HARRISBURG, June 22 – State Reps. Dan Frankel, D-Allegheny, and Brian Sims, D-Phila., praised today's bipartisan, historic state Senate committee vote that sent a nondiscrimination bill to the full Senate.

Frankel is lead House sponsor of the proposed Pennsylvania Fairness Act. The legislation would update Pennsylvania’s current nondiscrimination law – originally written in 1955 – to ensure that all residents regardless of race, color, religion, ancestry, age, sex, national origin, disability and now – sexual orientation, gender identity and expression – can participate in and contribute to the state’s economy.  

Today, the Senate Housing and Urban Affairs Committee, under the leadership of Chairman Scott Wagner, R-York, reported out a bill (S.B. 1307) that contains the housing and employment portions of the Pennsylvania Fairness Act. The bill's lead sponsor is a member of the Senate majority leadership, Appropriations Committee Chairman Pat Browne, R-Lehigh. Today's vote marks the first time such legislation has advanced to the full Senate.

"As the longtime House sponsor of this commonsense, nondiscrimination legislation, I want to thank Chairman Wagner, Chairman Browne, all of the supportive senators from both parties and the many advocates who made today's historic vote possible," Frankel said.

"Poll after poll over the years has shown consistent support of 70 percent or more in Pennsylvania for this. Most Pennsylvanians don’t want their gay or transgender family members, friends, co-workers or neighbors to get fired or denied a home, a hotel room or a restaurant table just because of who they are. They know that's wrong. Many of them think it's already illegal, but sadly, it's not.”
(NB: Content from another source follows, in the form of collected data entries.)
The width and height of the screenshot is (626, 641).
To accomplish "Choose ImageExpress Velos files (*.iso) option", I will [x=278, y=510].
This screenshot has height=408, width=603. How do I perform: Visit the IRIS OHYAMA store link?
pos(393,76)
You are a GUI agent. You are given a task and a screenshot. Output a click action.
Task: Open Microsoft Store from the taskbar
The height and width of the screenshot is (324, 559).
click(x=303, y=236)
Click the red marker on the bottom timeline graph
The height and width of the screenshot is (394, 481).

Sims said: "Over 70 percent of Pennsylvanians support the Fairness Act – and they are watching Harrisburg, even more so after the Orlando mass murder that has reminded everyone of the second-class status LGBT people face on a daily basis in most of Pennsylvania and much of the nation.  
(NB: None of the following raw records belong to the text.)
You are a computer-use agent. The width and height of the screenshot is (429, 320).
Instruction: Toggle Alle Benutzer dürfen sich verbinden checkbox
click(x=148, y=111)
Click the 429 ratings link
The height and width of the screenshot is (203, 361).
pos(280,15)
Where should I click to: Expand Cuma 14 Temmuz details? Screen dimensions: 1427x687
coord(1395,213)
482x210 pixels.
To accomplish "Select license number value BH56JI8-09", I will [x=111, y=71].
"There's majority support for equal marriage, and it's outrageous that people who finally have the right to marry can still lose their job or their apartment if they actually use that right," said Sims, the first out LGBT person elected to the state legislature.

In the House, Frankel and Sims have filed a discharge petition, which would allow a simple majority of the chamber to free the Fairness Act from the House State Government Committee. That committee's chairman, Rep. Daryl Metcalfe, R-Butler, is a longtime opponent of LGBT civil rights and has refused even to hold a hearing on the bill.
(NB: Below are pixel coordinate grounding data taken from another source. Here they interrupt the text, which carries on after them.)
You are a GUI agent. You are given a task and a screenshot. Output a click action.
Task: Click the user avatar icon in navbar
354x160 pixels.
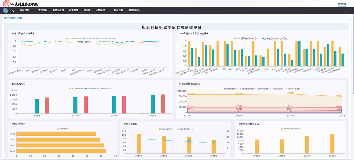5,10
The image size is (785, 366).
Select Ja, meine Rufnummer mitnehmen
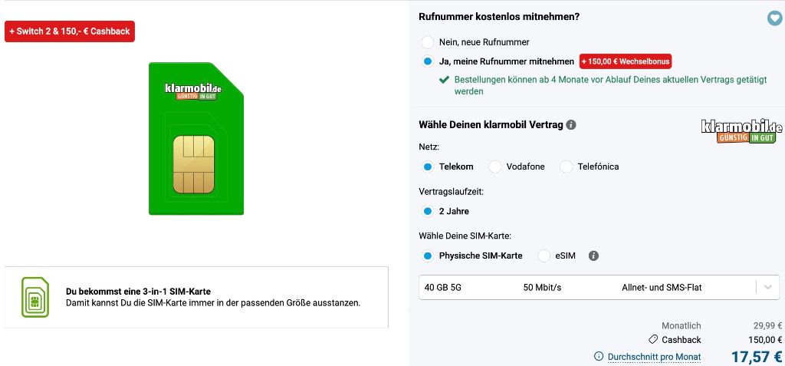click(x=428, y=61)
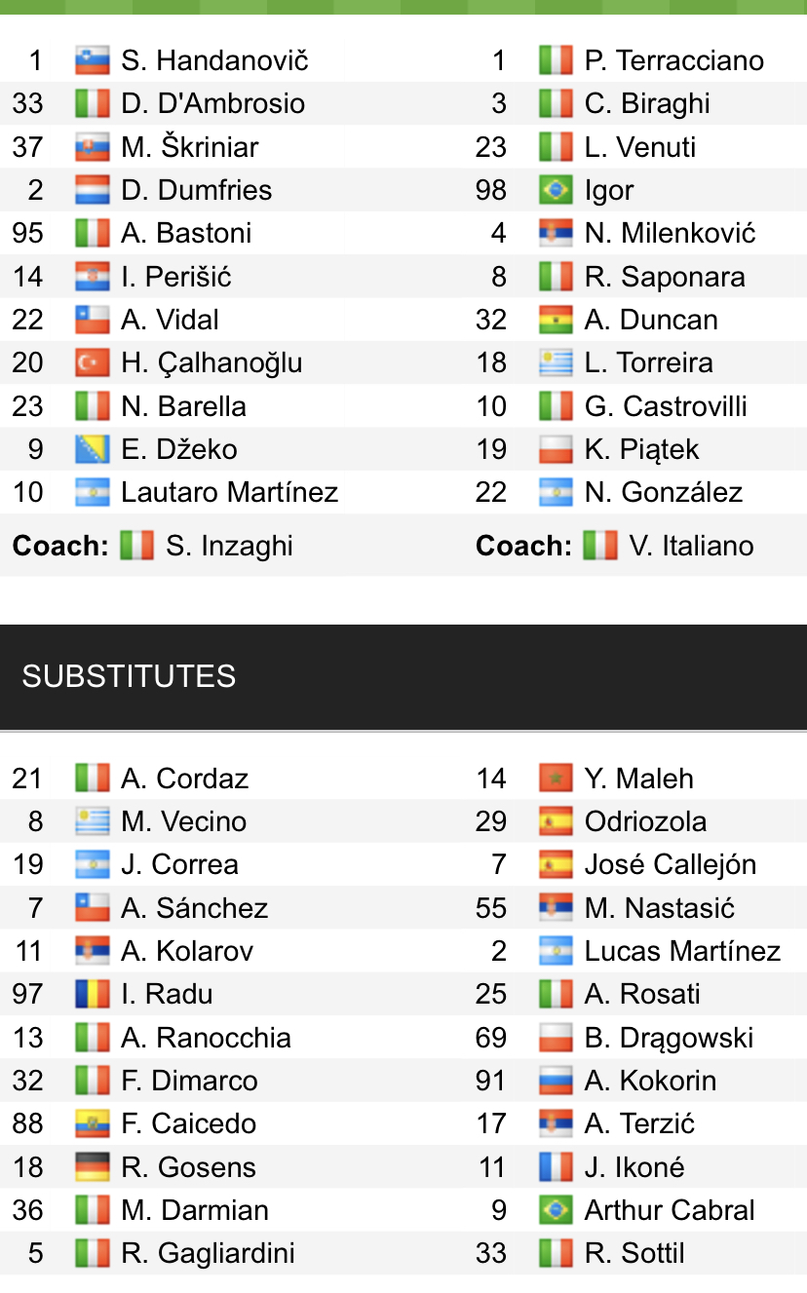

Frankel and Sims said House Republican leaders still have the option of convincing Metcalfe to release the bill. If not, Frankel and Sims can call for the discharge vote at the time that suits them best.

Frankel said: "It shouldn't take an outrage like the Orlando massacre to move Pennsylvania forward. Let's make our state more fair, and more attractive and competitive for visitors, workers and businesses, by passing the bipartisan Pennsylvania Fairness Act. The time is now."

Earlier today, Frankel, Sims and Gov. Tom Wolf spoke in support of the Fairness Act at an Equality Pennsylvania rally of hundreds of people who came to Harrisburg to lobby for the legislation.